A re-read. This time, in the interests of retention, I've written down one key reminder (in some cases, a couple) from each chapter:
- Counting. Ask how the thing being counted has been defined. Also remember that information/data-collection is probably not perfect.
- Size. Ask whether the number is a big number in its context. A useful hack is to take the number and divide it by something human to put it in proportion - e.g. for a government expenditure, divide it by the affected population and/or convert it to a daily/weekly/annual cost.
- Chance. Clusters will form by chance rather than being perfectly evenly distributed - e.g. a higher than usual cluster of cancer incidence may well just be chance.
- Up and Down. Numbers will naturally go up and down over time - i.e. regress to the mean - so we should look at a longer timeframe when identifying trends and attributing causation (e.g. traffic accident rates before/after speed cameras installed).
- Averages. It's important to have a sense of the distribution making up an average. Extremes at either end have a large effect (e.g. mean wealth). Consider whether mean, median or mode is most useful, and what group you're interested in. Average is not the same as typical.
- Performance. Measures of performance only capture the thing being measured (not the whole picture) and may be gamed. One approach is looking only for those so far out of line that a real problem is indicated.
- Risk. To understand how worried we should be by a percentage increase in the risk of something, we have to know the baseline. It might be that the baseline is so low that even an apparently large percentage increase would make little practical difference.
- Sampling. Is the sample large enough that it could plausibly represent the total population? What biases might exist in the sample? Small biases can lead to large errors when samples are extrapolated to whole populations; check the confidence interval (the range within which there's a 95 percent chance the real answer is).
- Data. Collecting good data is difficult.
- Shock figures. Outliers exist in most distributions, and will often explain an extreme data point (i.e. rather than concluding that a whole paradigm of accepted knowledge needs to change). Extremes should be treated with healthy scepticism - we should expect a higher standard of proof before accepting them.

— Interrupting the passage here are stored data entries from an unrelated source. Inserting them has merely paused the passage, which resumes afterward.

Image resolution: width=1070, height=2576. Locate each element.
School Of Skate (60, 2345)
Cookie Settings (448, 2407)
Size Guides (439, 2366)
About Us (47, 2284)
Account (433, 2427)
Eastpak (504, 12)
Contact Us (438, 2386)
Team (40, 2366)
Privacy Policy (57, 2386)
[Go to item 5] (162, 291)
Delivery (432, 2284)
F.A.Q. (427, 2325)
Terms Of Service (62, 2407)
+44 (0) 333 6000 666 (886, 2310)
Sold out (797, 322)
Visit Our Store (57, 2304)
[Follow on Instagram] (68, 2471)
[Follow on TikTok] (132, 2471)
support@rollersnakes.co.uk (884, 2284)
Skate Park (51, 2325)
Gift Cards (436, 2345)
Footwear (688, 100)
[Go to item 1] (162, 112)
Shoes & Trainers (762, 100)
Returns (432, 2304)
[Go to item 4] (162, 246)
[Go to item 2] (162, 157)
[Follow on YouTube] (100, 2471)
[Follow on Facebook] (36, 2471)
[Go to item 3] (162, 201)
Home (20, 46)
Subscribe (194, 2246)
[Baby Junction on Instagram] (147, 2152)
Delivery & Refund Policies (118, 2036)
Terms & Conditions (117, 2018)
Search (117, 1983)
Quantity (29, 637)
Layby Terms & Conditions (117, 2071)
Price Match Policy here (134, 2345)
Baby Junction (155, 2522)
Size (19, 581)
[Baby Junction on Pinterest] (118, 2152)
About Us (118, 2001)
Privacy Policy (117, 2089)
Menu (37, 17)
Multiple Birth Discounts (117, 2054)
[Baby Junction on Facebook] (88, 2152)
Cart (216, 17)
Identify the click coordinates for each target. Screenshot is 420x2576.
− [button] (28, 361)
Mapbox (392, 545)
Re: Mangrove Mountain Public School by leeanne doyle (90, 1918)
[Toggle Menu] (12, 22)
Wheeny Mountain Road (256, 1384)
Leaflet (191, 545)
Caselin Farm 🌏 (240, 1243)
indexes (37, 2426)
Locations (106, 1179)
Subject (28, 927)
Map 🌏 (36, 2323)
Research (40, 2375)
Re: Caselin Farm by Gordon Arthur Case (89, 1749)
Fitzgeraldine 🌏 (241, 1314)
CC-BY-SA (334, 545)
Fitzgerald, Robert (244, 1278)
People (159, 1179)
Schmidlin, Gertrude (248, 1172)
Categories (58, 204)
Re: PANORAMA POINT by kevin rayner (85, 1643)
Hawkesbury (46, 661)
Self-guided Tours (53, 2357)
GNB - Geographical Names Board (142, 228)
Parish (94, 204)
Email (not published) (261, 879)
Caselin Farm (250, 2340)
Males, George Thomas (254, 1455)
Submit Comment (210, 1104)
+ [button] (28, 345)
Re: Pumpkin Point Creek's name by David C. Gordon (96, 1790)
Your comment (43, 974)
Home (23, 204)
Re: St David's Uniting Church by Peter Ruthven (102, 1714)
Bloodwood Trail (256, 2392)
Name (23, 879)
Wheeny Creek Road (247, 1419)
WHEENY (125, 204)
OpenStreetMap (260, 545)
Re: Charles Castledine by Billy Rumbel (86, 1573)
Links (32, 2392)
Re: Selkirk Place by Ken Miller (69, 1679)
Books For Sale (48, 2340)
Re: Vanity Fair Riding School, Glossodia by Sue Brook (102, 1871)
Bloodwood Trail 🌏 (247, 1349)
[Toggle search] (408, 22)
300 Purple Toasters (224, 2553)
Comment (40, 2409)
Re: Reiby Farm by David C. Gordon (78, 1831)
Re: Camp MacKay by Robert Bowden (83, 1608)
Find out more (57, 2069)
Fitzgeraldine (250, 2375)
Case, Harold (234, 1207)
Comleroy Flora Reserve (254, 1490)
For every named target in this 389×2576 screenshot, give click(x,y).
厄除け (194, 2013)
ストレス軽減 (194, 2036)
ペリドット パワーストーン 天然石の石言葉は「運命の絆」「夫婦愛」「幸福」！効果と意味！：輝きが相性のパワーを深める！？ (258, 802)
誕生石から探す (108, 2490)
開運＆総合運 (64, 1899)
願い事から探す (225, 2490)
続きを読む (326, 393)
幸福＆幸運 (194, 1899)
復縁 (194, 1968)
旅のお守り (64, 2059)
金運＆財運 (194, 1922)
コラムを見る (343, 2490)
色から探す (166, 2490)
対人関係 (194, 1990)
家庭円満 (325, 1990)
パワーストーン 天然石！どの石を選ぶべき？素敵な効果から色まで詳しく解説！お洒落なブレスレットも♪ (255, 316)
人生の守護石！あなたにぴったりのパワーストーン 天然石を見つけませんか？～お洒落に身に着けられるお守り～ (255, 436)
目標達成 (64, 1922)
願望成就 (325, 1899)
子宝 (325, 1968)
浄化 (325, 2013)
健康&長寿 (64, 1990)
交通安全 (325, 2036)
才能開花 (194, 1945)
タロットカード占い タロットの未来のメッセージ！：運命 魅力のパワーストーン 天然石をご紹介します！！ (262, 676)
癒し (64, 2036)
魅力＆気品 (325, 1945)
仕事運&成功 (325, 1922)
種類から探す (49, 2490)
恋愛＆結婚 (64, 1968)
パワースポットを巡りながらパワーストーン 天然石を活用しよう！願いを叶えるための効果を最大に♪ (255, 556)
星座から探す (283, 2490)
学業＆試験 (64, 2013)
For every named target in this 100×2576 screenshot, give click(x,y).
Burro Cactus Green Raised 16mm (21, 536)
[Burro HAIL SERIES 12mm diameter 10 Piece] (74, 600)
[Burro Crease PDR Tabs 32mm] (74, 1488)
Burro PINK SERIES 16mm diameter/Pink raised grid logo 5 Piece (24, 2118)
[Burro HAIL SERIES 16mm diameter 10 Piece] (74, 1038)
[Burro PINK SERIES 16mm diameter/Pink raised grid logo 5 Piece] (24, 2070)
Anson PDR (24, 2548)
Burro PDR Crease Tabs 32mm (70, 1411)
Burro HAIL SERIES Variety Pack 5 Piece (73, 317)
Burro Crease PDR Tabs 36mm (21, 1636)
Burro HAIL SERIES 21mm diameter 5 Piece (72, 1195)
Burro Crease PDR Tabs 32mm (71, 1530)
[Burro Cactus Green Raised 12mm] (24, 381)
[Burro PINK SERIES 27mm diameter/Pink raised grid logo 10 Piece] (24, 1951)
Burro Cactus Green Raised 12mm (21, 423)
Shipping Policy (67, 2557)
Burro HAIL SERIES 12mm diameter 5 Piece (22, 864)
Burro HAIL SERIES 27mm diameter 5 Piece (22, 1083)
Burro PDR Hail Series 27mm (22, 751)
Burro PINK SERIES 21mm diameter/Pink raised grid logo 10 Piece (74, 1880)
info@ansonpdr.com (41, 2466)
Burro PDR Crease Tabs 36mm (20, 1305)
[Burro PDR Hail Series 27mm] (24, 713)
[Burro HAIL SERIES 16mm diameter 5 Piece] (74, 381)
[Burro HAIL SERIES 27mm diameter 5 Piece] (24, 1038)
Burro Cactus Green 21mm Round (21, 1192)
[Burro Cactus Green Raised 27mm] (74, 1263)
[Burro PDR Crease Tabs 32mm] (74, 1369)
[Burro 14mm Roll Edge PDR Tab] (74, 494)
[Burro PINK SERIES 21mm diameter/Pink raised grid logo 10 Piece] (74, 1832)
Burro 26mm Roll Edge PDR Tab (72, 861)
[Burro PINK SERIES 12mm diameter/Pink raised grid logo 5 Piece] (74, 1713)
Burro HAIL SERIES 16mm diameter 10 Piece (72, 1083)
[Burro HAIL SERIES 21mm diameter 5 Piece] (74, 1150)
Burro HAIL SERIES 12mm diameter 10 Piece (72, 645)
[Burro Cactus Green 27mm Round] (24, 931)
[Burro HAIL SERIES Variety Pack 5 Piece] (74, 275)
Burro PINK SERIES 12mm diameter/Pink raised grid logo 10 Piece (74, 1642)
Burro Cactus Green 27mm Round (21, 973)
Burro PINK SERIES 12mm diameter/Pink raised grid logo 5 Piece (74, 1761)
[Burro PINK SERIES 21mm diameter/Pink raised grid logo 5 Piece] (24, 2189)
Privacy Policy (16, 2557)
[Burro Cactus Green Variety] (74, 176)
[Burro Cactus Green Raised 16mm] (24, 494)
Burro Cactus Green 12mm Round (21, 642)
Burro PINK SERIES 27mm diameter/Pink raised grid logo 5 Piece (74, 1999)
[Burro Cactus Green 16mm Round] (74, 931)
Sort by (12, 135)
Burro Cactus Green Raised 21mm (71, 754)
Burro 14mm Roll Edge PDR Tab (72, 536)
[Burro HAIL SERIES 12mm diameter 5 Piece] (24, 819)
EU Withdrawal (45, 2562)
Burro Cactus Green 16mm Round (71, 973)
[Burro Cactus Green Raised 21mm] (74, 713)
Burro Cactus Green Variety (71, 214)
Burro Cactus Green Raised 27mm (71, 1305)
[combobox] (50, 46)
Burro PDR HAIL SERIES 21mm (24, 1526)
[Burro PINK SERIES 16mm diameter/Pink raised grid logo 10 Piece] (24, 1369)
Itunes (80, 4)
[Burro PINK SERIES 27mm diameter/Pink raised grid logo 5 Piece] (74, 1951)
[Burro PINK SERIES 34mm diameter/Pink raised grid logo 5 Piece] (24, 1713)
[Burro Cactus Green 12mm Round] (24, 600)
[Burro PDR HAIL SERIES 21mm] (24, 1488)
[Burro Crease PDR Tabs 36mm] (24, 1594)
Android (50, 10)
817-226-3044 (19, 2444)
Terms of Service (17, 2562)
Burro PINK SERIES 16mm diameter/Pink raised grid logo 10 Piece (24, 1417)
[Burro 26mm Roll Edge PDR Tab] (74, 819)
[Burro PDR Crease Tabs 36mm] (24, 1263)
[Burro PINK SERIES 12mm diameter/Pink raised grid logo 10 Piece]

- Comparison. When comparing groups, make sure they are like-for-like in all relevant ways. Composite indicators (which bundle together multiple measures) are especially tricky.
- Causation. Always ask whether it is only correlation and not causation - e.g. girls do better in single-sex schools but this is probably explained by single-sex school students being higher SES and single-sex schools being selective. The more plausible something sounds, the more likely we are to mistake correlation for causation.